Friday, February 15, 2008

What is the Raw Food Diet?

Have you started hearing about the Raw Food Diet? It’s
gaining popularity and buzz, not just as a diet to lose
weight, but a diet for a long and healthy life. We eat so
much in the way of processed food that we don’t even stop
to think about what we’re putting into our bodies, and how
far we’ve come nutritionally from our ancestral, agrarian
roots.

A raw food diet means consuming food in its natural,
unprocessed form. There are several common-sense rationales
for why this is a good idea. Processing and cooking food can
take so much of the basic nutritional value away. Think of
some of the conventional wisdom you’ve heard about for
years, such as: If you cook pasta just to the al dente (or
medium) stage, it will have more calories, yes, but it will
have more the nutritional value in it than if you cooked it
to a well-done stage. Or you probably remember hearing not
to peel carrots or potatoes too deeply, because most of the
nutrients and values are just under the surface.

The raw food diet means eating unprocessed, uncooked,
organic, whole foods, such as fruits, vegetables, nuts,
seeds, legumes, dried fruits, seaweeds, etc.
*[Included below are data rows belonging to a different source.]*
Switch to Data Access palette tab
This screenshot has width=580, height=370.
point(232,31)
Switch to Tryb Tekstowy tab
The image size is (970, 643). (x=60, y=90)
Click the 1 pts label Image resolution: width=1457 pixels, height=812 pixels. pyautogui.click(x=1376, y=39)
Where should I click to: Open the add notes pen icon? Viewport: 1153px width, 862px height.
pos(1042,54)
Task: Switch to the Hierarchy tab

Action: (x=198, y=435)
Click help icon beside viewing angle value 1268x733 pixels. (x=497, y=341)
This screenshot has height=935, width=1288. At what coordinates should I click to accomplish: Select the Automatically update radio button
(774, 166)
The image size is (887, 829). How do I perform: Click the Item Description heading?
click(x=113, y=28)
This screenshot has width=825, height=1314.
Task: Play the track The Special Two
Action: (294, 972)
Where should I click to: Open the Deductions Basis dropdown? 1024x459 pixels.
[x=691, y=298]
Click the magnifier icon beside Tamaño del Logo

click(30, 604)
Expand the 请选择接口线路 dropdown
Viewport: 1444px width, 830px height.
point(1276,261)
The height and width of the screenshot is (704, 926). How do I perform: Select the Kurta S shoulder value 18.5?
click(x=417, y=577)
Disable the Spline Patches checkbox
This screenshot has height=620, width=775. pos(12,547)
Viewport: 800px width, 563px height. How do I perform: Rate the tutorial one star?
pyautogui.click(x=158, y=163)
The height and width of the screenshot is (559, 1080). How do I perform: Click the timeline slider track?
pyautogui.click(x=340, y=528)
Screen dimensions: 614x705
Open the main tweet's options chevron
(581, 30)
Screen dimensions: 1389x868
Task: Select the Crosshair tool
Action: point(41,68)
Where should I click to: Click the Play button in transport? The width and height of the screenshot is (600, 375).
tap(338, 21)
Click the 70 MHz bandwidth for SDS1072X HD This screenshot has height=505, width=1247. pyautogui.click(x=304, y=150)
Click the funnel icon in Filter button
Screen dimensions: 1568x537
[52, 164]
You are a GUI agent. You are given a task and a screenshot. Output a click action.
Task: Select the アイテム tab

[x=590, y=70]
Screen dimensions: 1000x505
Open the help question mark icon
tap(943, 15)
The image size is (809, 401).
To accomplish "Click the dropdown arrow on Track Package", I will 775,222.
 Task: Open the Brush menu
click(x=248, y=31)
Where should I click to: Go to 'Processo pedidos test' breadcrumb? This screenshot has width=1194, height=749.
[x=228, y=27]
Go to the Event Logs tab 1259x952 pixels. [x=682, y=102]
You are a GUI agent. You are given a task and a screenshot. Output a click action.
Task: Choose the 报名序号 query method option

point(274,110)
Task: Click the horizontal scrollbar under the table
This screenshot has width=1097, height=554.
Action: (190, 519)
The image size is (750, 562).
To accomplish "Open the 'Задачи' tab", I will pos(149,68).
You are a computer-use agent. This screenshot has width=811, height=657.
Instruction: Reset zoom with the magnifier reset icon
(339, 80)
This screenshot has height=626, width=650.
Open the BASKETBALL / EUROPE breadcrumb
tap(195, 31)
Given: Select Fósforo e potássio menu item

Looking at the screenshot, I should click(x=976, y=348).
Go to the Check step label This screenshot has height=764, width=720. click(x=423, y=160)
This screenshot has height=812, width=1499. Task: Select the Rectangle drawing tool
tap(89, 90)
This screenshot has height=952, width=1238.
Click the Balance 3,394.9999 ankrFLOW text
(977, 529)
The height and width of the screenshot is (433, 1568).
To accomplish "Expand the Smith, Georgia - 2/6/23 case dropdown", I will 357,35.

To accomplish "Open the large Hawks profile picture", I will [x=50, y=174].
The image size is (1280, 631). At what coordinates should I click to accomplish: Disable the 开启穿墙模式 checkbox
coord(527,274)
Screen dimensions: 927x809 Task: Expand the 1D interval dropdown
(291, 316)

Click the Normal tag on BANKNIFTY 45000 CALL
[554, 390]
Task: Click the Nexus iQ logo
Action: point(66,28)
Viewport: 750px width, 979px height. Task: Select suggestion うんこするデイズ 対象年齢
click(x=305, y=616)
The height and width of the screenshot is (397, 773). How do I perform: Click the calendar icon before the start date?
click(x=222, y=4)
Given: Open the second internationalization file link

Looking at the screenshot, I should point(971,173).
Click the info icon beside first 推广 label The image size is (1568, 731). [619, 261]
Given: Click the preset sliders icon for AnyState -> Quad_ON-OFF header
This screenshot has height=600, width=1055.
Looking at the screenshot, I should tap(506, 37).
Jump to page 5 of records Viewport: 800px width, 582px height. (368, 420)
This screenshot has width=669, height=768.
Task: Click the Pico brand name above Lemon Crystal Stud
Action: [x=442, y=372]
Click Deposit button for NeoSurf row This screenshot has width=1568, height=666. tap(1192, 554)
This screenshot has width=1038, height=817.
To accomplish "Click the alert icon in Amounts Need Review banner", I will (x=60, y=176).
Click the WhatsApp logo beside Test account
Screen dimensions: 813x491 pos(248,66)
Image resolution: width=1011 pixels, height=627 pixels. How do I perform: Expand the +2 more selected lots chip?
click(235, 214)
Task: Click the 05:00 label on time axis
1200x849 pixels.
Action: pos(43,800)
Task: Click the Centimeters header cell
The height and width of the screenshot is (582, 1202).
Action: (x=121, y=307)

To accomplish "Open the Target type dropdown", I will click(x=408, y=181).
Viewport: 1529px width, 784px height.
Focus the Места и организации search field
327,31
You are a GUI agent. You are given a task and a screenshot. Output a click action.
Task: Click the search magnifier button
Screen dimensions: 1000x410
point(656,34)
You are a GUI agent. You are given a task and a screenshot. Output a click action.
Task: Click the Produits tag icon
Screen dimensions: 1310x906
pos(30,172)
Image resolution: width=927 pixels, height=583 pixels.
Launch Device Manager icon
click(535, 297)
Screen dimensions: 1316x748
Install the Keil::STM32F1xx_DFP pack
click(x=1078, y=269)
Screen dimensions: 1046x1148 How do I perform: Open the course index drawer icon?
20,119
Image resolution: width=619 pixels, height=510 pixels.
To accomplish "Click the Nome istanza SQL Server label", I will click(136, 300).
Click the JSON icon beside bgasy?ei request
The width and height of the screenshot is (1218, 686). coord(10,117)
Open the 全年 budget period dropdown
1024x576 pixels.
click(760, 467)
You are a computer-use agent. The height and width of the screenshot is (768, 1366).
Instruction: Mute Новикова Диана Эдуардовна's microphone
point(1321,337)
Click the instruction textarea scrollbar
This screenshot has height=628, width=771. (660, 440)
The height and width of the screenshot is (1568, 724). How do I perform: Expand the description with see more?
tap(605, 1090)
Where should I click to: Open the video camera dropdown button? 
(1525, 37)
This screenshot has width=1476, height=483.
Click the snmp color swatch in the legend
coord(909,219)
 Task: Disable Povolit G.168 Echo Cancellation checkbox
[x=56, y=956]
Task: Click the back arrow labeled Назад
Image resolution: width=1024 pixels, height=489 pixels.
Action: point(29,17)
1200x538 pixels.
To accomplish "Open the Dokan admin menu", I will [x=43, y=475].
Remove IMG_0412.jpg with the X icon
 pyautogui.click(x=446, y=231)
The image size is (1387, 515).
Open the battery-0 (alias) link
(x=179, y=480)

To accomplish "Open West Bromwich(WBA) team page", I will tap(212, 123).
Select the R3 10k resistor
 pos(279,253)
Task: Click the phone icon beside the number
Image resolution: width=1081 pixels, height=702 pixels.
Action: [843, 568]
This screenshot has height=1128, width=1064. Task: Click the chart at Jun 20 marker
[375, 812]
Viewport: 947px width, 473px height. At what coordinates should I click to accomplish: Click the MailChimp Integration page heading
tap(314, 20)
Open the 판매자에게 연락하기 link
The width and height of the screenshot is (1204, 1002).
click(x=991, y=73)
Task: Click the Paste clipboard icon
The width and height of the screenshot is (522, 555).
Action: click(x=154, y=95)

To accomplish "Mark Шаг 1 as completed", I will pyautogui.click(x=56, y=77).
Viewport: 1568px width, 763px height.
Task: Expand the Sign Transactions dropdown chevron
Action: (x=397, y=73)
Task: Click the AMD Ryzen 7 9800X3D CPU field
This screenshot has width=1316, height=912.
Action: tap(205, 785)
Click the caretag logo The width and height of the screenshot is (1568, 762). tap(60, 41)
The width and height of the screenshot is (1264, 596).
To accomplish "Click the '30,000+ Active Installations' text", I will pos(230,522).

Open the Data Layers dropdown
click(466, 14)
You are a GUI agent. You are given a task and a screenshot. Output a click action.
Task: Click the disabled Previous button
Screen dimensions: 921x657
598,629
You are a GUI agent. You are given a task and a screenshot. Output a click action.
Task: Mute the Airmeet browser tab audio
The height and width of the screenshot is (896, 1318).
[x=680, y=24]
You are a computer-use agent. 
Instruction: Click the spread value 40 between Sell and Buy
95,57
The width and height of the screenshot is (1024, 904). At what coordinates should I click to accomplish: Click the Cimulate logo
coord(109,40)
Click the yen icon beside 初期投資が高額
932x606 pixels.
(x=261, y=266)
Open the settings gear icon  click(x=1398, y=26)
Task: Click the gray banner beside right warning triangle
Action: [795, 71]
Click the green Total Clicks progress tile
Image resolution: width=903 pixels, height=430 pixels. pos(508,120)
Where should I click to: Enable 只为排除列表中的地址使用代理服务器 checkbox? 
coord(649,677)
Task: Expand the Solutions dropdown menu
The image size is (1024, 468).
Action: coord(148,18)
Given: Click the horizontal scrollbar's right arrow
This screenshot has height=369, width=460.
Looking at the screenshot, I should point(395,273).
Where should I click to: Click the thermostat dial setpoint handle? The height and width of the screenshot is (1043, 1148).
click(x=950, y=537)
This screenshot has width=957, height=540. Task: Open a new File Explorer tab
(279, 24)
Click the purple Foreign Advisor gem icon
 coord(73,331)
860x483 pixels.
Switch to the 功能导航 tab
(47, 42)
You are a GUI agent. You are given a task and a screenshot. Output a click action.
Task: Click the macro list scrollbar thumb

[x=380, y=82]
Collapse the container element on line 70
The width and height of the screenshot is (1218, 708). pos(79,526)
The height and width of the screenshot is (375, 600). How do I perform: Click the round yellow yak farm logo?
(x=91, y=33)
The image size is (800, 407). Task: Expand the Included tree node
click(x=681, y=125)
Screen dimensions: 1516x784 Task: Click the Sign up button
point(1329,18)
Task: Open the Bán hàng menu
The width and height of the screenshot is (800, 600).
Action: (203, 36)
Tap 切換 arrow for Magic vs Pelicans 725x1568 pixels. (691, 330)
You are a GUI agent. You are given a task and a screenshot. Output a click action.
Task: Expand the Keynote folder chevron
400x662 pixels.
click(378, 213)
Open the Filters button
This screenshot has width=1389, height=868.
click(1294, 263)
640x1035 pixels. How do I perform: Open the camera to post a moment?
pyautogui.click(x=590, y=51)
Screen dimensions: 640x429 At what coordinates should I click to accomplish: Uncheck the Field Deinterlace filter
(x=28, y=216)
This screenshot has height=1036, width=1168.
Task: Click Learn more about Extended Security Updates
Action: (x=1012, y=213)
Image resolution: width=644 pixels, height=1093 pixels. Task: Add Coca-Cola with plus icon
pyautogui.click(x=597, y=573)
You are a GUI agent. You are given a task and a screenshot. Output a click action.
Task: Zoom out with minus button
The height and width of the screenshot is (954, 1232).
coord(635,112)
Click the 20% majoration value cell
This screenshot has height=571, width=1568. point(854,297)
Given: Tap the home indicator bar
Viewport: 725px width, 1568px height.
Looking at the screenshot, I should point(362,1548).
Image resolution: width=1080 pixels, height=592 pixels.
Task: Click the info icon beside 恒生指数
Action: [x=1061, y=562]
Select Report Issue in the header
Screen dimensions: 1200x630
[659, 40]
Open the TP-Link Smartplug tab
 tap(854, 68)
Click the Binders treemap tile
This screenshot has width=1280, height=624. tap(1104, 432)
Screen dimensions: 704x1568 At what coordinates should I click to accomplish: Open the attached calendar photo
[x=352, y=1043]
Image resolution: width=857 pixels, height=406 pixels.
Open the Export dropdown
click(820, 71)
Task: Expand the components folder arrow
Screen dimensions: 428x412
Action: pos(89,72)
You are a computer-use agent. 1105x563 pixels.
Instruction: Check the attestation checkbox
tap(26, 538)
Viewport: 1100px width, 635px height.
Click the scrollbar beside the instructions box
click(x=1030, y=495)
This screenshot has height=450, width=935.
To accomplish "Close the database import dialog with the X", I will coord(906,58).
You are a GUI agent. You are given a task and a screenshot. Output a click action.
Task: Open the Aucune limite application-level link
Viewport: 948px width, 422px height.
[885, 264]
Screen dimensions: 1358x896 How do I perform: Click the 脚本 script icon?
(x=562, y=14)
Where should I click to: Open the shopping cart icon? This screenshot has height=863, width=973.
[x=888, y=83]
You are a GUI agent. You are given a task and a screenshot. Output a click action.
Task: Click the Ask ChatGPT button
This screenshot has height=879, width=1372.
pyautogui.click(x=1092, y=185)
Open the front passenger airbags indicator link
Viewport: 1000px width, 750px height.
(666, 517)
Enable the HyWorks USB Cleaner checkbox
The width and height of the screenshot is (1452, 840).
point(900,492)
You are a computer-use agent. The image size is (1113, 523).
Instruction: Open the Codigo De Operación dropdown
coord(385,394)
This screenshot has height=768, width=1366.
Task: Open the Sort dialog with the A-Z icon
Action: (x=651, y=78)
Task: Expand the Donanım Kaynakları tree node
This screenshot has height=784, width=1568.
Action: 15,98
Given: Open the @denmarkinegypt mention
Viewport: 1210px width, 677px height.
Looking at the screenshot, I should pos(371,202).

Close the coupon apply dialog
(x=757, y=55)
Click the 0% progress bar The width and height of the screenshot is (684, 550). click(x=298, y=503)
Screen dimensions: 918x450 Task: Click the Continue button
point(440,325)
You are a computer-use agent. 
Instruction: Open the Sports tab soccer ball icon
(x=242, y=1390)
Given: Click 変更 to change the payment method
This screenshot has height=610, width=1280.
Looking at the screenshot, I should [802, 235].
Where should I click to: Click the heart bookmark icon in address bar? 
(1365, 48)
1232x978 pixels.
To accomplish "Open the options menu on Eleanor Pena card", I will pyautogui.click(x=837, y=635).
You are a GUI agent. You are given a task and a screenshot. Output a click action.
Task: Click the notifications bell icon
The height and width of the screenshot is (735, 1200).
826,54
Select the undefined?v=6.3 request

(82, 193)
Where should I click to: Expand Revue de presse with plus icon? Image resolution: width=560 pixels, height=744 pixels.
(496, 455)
It means a diet
that is at least 75% uncooked! Cooking takes out flavor and
nutrition from vegetables and fruits. A raw food diet means
eating more the way our ancient ancestors did. Our
healthier, more fit ancestors. They cooked very little, and
certainly didn’t cook or process fruits and vegetables.
They ate them RAW. Their water wasn’t from a tap; it was
natural, spring water. Maybe they drank some coconut milk on
occasion.

Doesn’t it just make sense that this is how our bodies
were meant to eat? It’s a way of eating that’s in
harmony with the planet and in harmony with our own
metabolisms. Our bodies were meant to work, and need to work
to be efficient. That means exercise, certainly, but it also
means eating natural, raw foods that require more energy to
digest them.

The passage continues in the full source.